→ Directions for this task
Find every line in the records below that contains the word "Image", and copy each such line.

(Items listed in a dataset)
━━━━━━

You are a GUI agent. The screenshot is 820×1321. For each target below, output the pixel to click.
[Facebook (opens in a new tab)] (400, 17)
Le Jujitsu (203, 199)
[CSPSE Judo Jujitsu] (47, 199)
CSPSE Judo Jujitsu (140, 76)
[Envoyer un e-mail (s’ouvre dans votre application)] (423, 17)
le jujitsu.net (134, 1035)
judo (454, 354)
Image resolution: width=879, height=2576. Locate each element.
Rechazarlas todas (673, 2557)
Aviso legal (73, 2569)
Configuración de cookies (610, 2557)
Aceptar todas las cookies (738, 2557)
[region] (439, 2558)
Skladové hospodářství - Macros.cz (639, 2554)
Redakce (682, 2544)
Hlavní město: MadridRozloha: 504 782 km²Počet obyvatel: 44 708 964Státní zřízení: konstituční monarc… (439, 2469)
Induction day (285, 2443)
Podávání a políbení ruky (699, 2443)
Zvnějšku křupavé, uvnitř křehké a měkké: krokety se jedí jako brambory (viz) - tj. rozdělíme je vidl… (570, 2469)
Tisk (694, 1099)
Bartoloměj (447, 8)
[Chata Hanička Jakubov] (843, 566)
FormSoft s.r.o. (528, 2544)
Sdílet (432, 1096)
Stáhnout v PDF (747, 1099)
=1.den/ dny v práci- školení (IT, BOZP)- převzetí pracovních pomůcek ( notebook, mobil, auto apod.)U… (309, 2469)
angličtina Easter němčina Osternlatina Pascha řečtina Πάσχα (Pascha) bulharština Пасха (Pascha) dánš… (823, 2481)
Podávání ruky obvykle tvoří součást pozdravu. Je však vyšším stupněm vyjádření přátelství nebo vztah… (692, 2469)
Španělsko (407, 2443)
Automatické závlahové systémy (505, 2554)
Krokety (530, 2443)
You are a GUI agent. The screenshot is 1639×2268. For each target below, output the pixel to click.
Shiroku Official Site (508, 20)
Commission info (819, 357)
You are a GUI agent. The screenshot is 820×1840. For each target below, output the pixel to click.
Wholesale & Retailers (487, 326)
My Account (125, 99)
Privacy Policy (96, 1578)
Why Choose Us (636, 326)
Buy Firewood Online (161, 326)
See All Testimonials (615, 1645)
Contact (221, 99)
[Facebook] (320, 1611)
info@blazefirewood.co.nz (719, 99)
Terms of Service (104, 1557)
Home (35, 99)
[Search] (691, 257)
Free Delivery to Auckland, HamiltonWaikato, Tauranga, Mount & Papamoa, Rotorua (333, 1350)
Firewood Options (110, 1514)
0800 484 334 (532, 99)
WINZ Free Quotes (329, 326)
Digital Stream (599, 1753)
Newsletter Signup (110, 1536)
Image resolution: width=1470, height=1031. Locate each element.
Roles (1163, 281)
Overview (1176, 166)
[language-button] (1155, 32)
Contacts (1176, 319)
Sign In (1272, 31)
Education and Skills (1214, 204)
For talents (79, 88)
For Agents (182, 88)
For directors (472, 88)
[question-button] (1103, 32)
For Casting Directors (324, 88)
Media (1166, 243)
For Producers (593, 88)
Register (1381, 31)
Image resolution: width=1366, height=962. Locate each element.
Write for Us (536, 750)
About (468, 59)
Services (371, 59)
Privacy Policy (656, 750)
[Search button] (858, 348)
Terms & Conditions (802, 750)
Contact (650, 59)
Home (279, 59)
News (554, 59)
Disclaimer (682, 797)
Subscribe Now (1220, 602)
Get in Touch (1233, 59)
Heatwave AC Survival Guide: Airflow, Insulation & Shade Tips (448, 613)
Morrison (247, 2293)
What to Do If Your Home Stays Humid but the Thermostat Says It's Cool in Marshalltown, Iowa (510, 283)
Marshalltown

━━━━━━

→ Written reply
Image resolution: width=879, height=2576. Locate each element.
Image resolution: width=1470, height=1031. Locate each element.
Image resolution: width=1366, height=962. Locate each element.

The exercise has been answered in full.